Pilis () is a town in Pest County, Hungary.

History
The town was inhabited in prehistoric times, but was abandoned at the end of the Roman rule. Pilis was then first mentioned in 1326. It was destroyed during the Ottoman rule in the 16th century, and was reestablished only in 1711, by János Beleznay, the local landlord. He brought Slovak settlers from Upper Hungary, and built a palace in 1717 for himself and his family. The Beleznay family sold the town and its surroundings in the 19th century to the Nyári family, who renamed the palace to "Beleznay-Nyári palace".

Even though the town's ethnic composition has changed in the last centuries, there is still a sizable Slovak minority which has its own local government that is responsible for keeping the Slovak traditions and memories of Pilis.

Etymology
The name comes from Slavic Pleš – bald (area or mountain), an area with sparse or missing trees or vegetation. There are similar names in several Slavic countries including e.g. Pleš, Slovakia (1319 Pilis).

Stored data entries:

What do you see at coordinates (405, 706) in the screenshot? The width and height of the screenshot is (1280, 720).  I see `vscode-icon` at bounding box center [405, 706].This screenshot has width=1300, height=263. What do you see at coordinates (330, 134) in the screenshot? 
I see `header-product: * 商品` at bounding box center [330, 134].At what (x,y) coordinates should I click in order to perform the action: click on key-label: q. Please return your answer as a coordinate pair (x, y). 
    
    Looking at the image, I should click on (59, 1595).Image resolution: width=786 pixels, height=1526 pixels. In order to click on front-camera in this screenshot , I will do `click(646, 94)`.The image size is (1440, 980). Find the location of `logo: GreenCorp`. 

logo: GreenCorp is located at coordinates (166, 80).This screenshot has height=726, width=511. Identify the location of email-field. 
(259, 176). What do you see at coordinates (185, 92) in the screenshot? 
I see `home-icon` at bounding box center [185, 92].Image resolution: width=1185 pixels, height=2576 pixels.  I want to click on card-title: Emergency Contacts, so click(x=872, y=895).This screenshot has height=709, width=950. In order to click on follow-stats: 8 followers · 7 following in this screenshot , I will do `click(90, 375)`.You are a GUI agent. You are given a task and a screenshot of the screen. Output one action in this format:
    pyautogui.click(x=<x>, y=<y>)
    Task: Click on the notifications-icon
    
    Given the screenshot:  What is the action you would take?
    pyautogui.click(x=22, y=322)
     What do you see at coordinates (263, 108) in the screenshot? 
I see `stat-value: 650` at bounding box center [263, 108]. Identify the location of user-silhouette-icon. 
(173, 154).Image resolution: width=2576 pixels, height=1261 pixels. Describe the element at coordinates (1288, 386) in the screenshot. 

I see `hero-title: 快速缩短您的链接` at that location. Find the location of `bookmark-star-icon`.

How to complete this task: Copy out the Pilis article between "Pilis () is" and "memories of Pilis.", inclusive, switching "palace" to "manor house" wherever it occurs. Rely on the Pilis article alone.

Reply:
Pilis () is a town in Pest County, Hungary.

History
The town was inhabited in prehistoric times, but was abandoned at the end of the Roman rule. Pilis was then first mentioned in 1326. It was destroyed during the Ottoman rule in the 16th century, and was reestablished only in 1711, by János Beleznay, the local landlord. He brought Slovak settlers from Upper Hungary, and built a manor house in 1717 for himself and his family. The Beleznay family sold the town and its surroundings in the 19th century to the Nyári family, who renamed the manor house to "Beleznay-Nyári manor house".

Even though the town's ethnic composition has changed in the last centuries, there is still a sizable Slovak minority which has its own local government that is responsible for keeping the Slovak traditions and memories of Pilis.